[Dataset entries]
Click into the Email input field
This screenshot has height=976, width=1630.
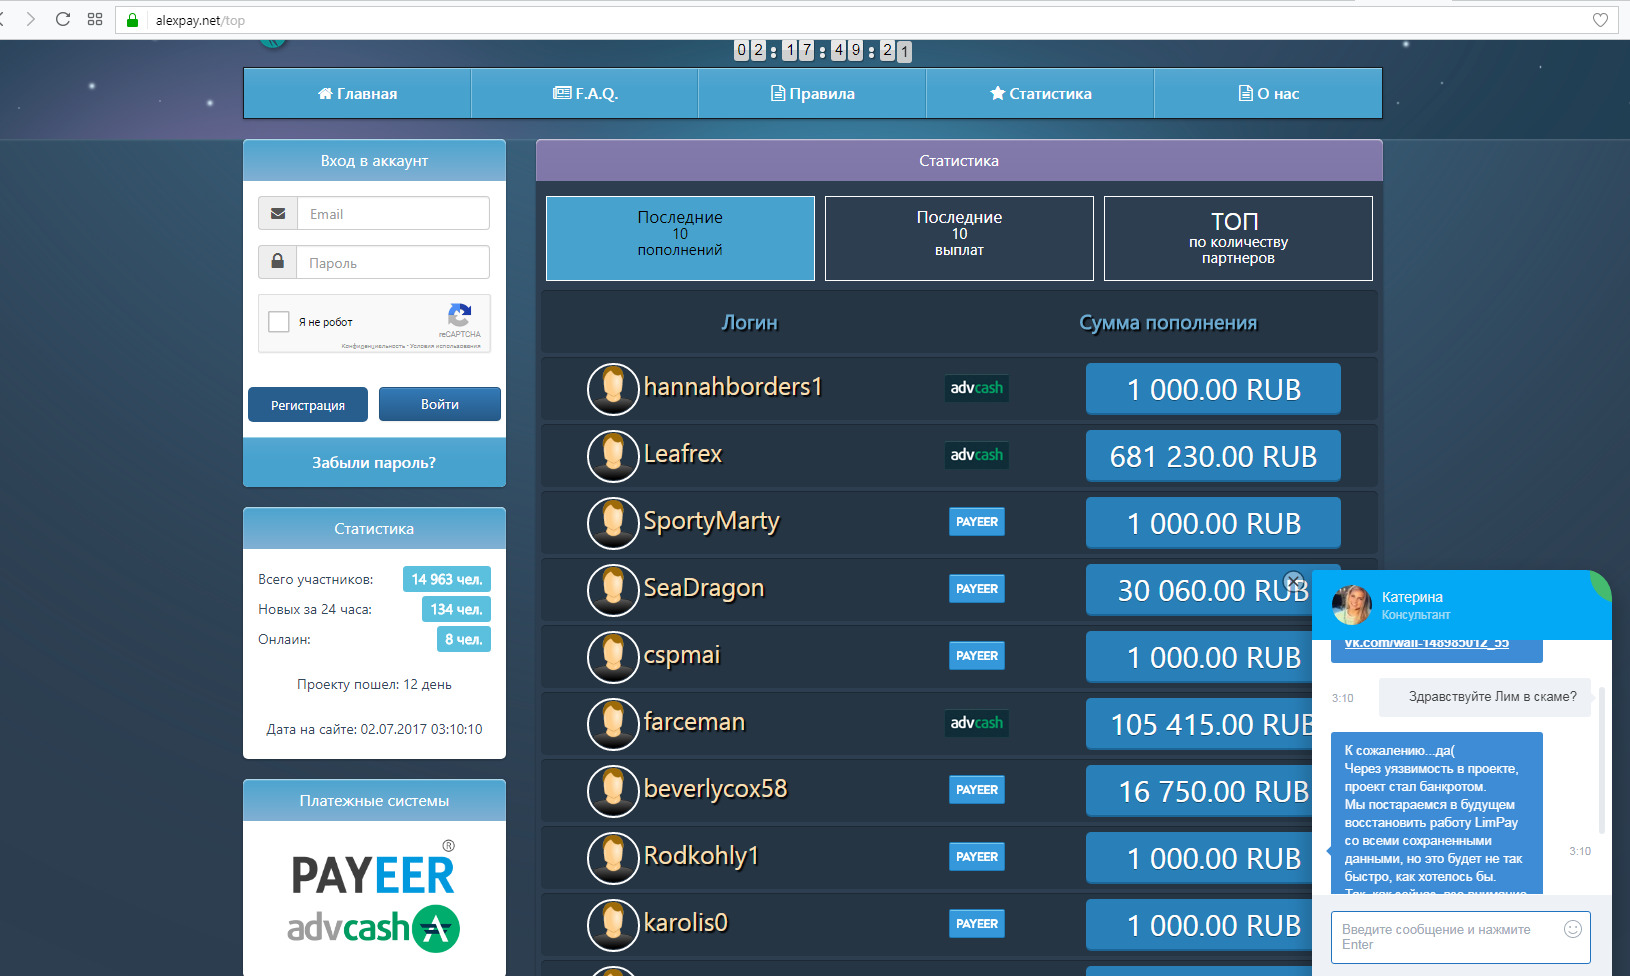pyautogui.click(x=392, y=214)
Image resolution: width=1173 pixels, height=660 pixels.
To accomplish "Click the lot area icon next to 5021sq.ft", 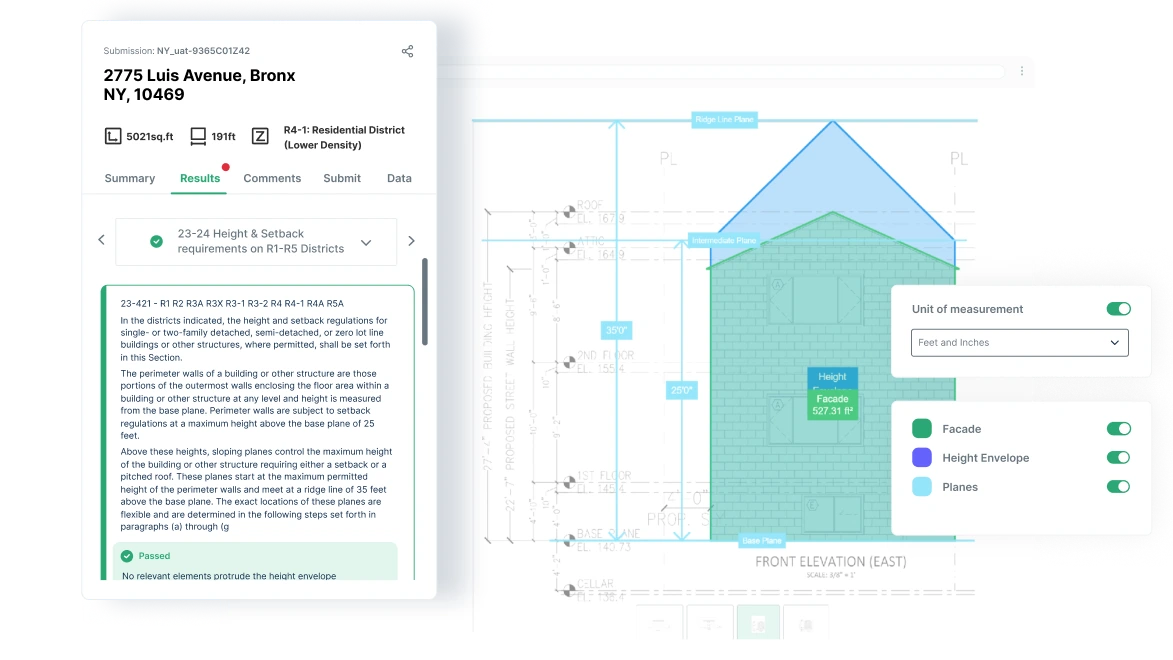I will coord(112,136).
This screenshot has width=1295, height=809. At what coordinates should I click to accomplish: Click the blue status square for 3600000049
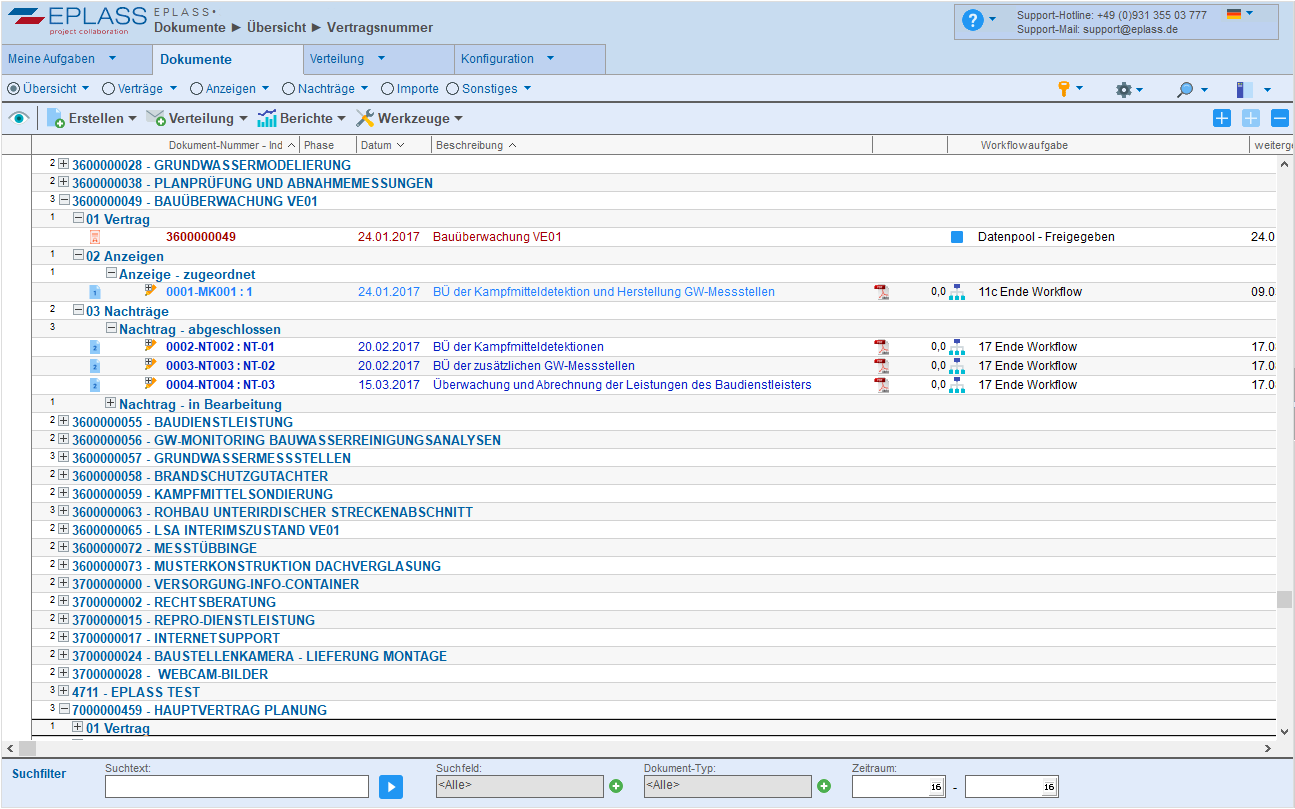[x=957, y=237]
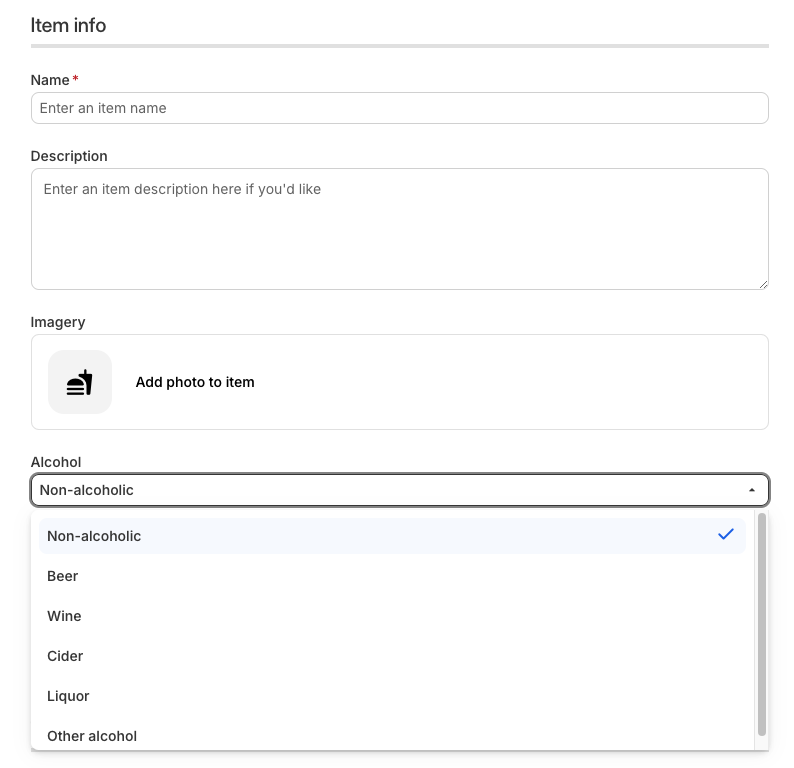Click the Alcohol field label
794x768 pixels.
click(56, 462)
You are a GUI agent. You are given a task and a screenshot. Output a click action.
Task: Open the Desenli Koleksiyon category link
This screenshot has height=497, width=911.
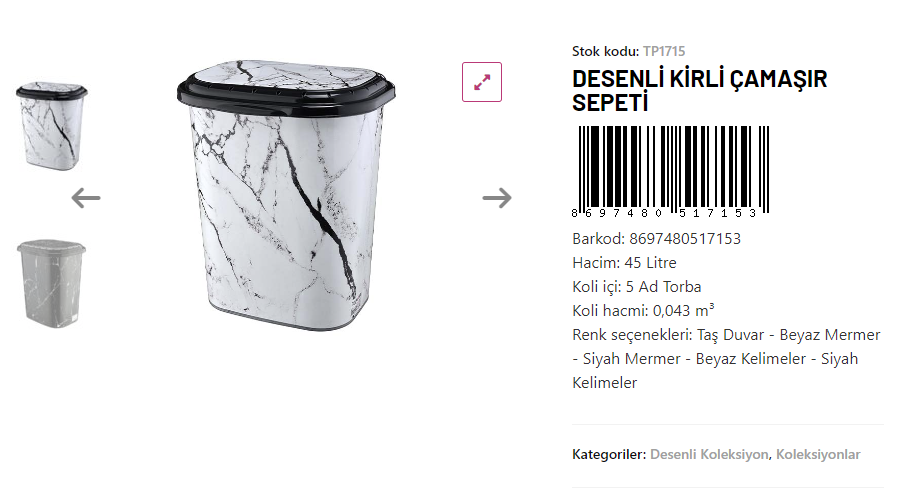[709, 454]
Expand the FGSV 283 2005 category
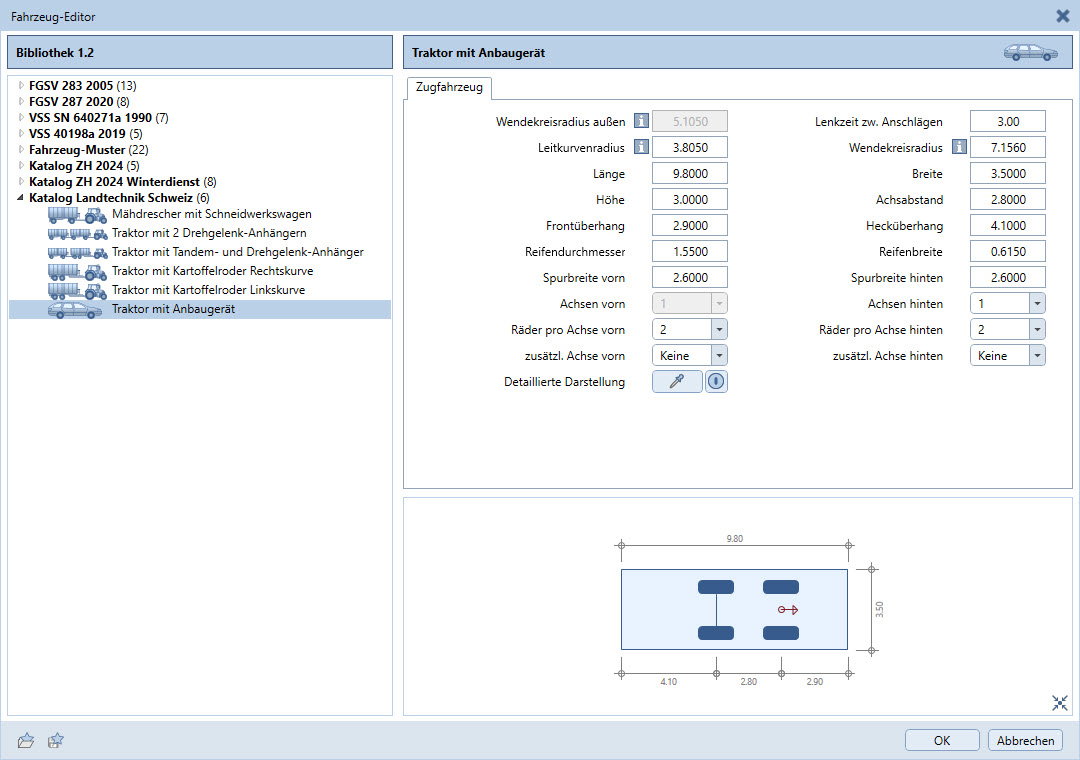Image resolution: width=1080 pixels, height=760 pixels. 21,86
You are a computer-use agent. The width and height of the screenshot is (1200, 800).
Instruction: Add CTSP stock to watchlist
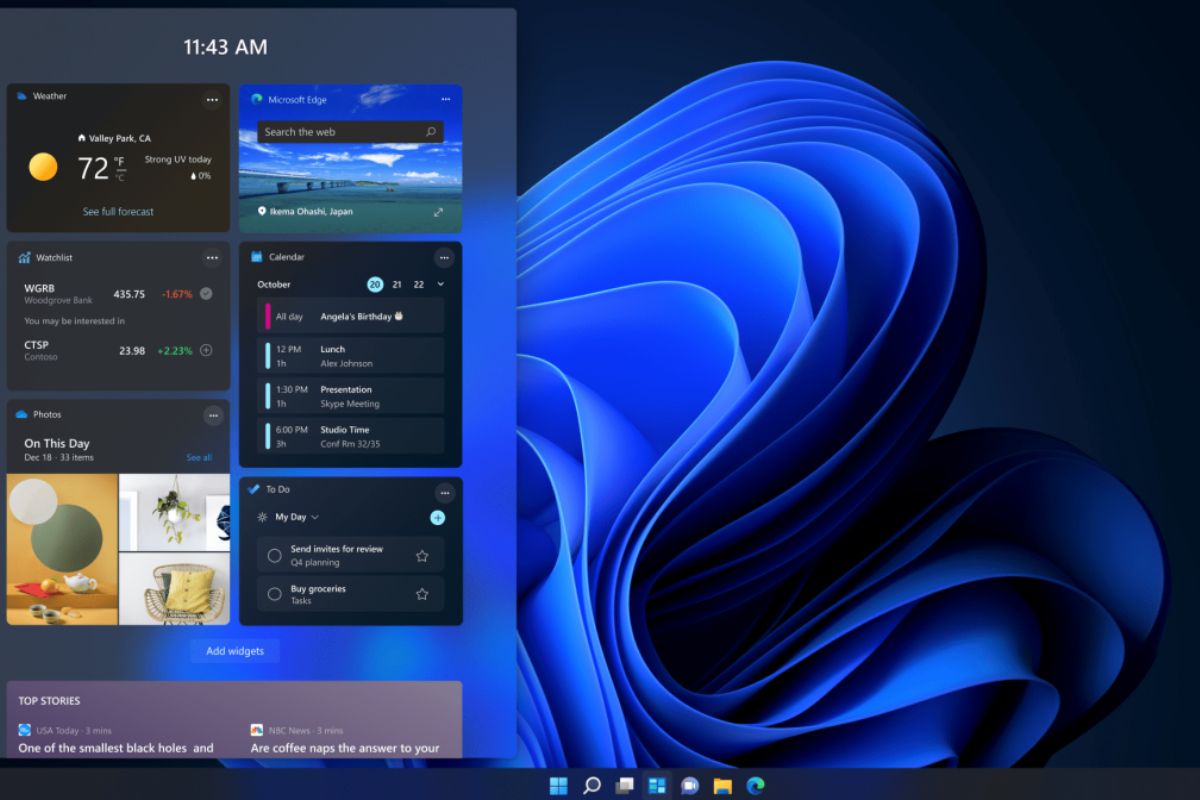click(206, 350)

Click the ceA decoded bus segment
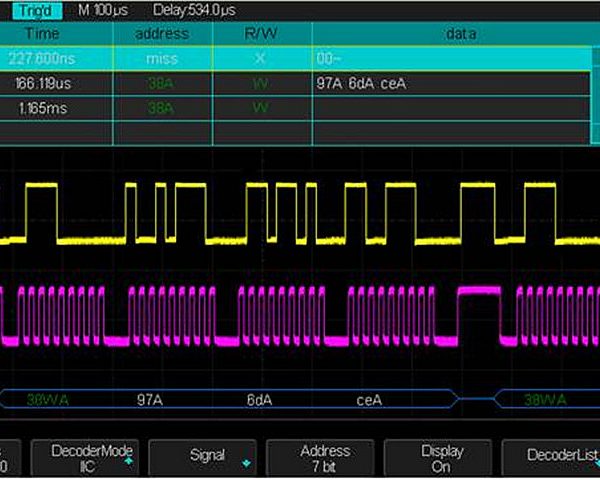point(369,397)
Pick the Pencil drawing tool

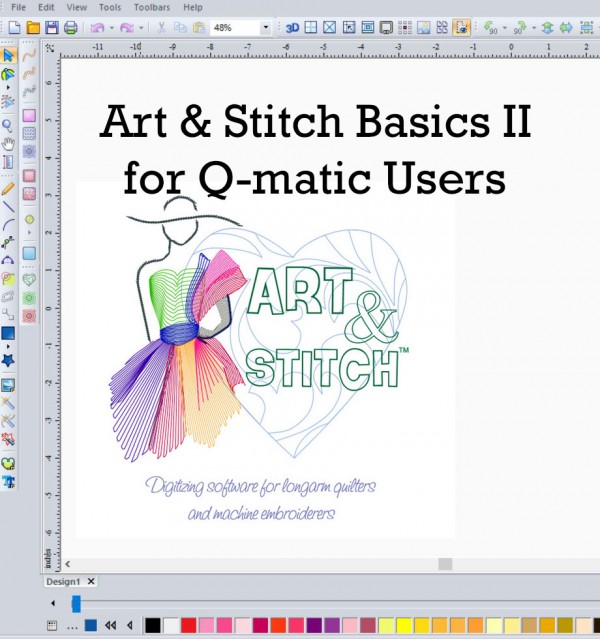point(9,187)
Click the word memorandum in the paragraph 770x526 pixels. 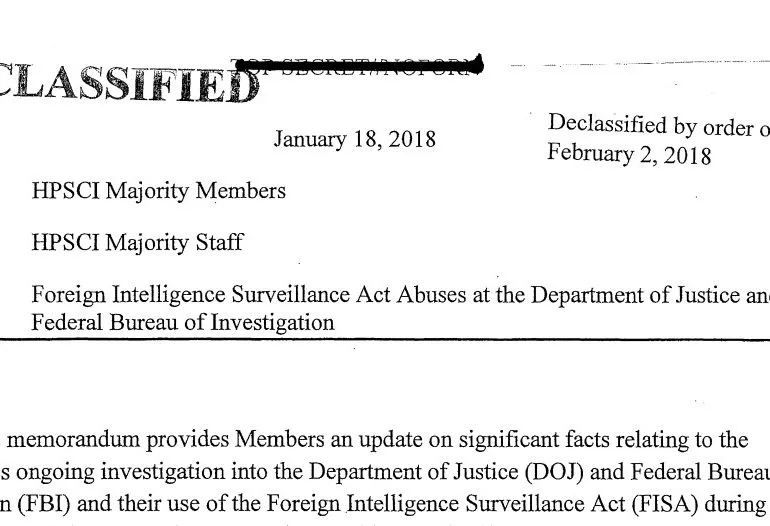74,439
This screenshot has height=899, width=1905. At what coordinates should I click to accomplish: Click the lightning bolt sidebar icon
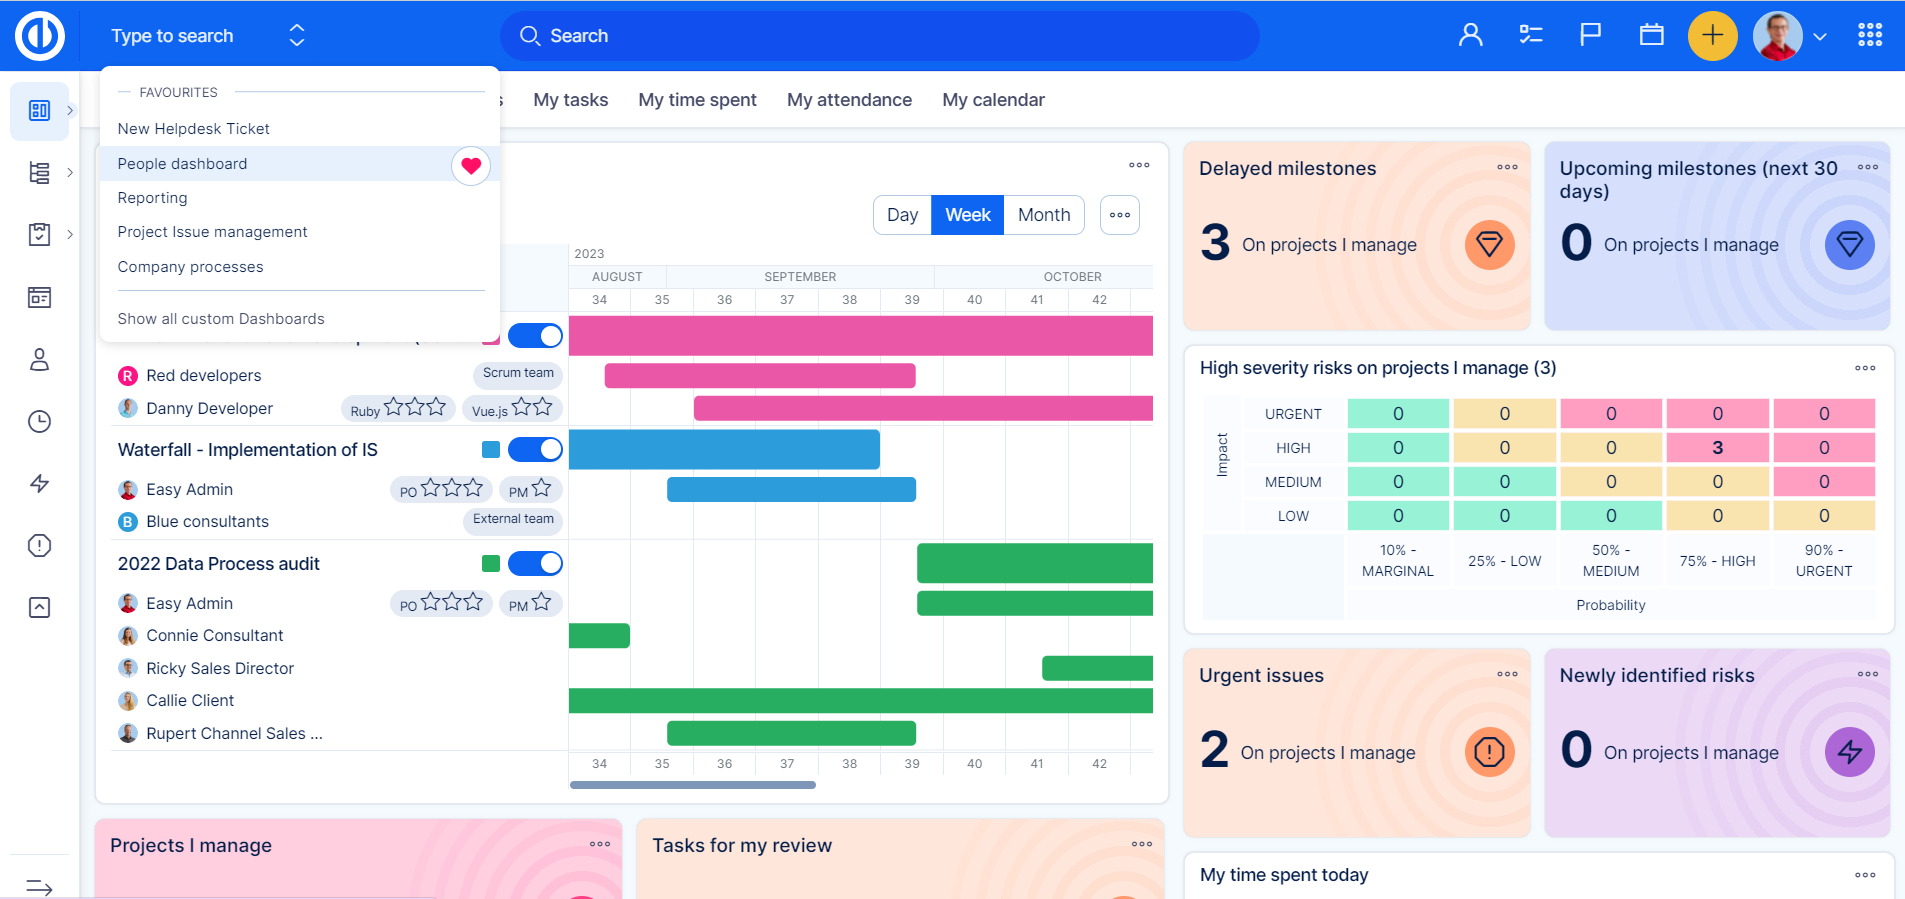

What needs to be done.
What lines in the records contain the word "agent"? Return each one.

Result for this task.
You are a GUI agent. You are given a task and a screenshot. Output a click action.
You are a computer-use agent. The width and height of the screenshot is (1200, 800).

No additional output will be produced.